6 - Precision in Predictions

6 - Precision in Predictions#

Figuring out precision and other types of tests#

There are only a few examples this week to drive home the idea of precision in predictions, or equivalently, how uncertain we are of our predictions.

The main take home message is that our predictions will vary in precision, but that the impact of this precision varies with the magnitude of the effect. A large prediction that is imprecise may be of more use than a tiny, precise prediction - as ever, it all depends on the use of the model. Traditionally, p-values will be significant when precision is high, with comes with larger sample sizes. We must not be misled by significance, and should think carefully about what kind of hypotheses are important about our predictions.

Finding precision#

We will see some examples of precision in prediction. First, lets import all the usual packages we need:

# Import what we need
import pandas as pd # dataframes
import seaborn as sns # plots
import statsmodels.formula.api as smf # Models
import marginaleffects as me # marginal effects
import numpy as np # numpy for some functions

# Set the style for plots
sns.set_style('whitegrid')
sns.set_context('talk')

Intervention data#

We will load the data for the childhood intervention study to examine prediction and precision in some detail, and explore how to set specific hypotheses to test.

We download it from here: https://vincentarelbundock.github.io/Rdatasets/csv/mlmRev/Early.csv

# Read in 
cog = pd.read_csv('https://vincentarelbundock.github.io/Rdatasets/csv/mlmRev/Early.csv')
cog.head()

	rownames	id	cog	age	trt
0	1	68	103	1.0	Y
1	2	68	119	1.5	Y
2	3	68	96	2.0	Y
3	4	70	106	1.0	Y
4	5	70	107	1.5	Y

And fit a simple model to the data:

# Model
cog_mod = smf.ols('cog ~ age + trt', data=cog).fit()
cog_mod.summary(slim=True)

::::::::

Exercise: Retype the passage of the precision tutorial starting with "We will see" and going on through "sns.set_style('whitegrid')". The records that follow are not needed here.

Entries shown:

::::::::

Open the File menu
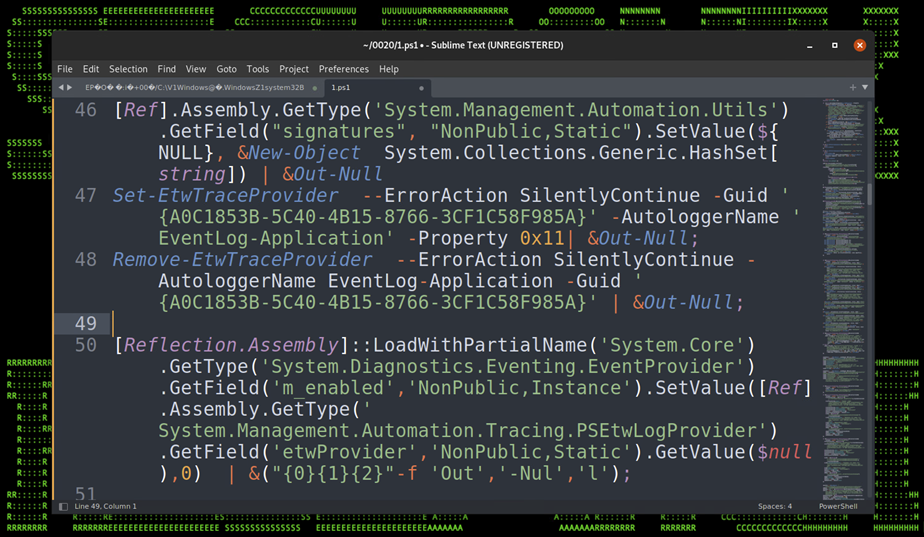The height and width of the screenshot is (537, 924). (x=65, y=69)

::::::::

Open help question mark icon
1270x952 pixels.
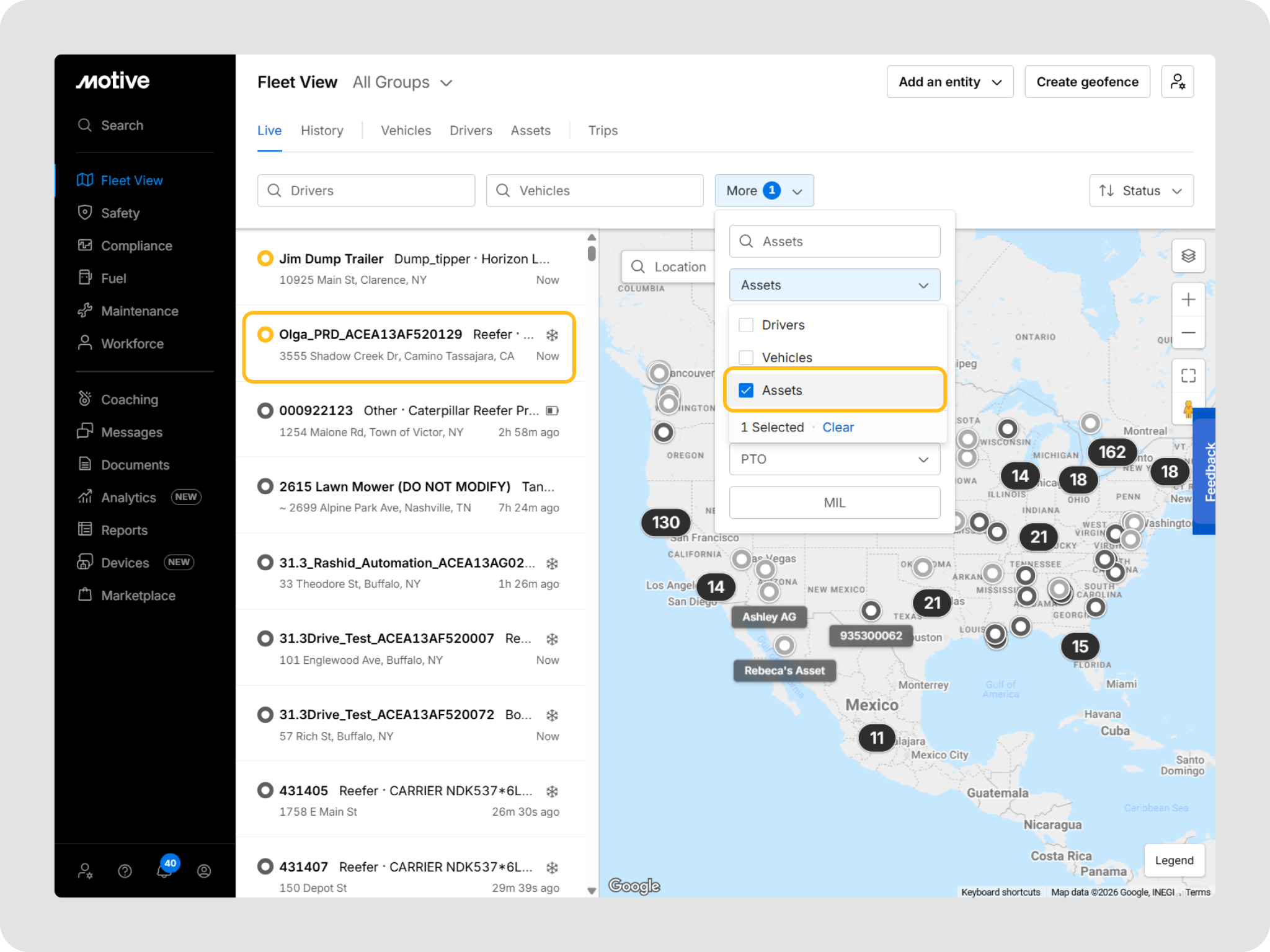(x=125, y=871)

::::::::

Solution for this exercise:
We will see some examples of precision in prediction. First, lets import all the usual packages we need:

# Import what we need
import pandas as pd # dataframes
import seaborn as sns # plots
import statsmodels.formula.api as smf # Models
import marginaleffects as me # marginal effects
import numpy as np # numpy for some functions

# Set the style for plots
sns.set_style('whitegrid')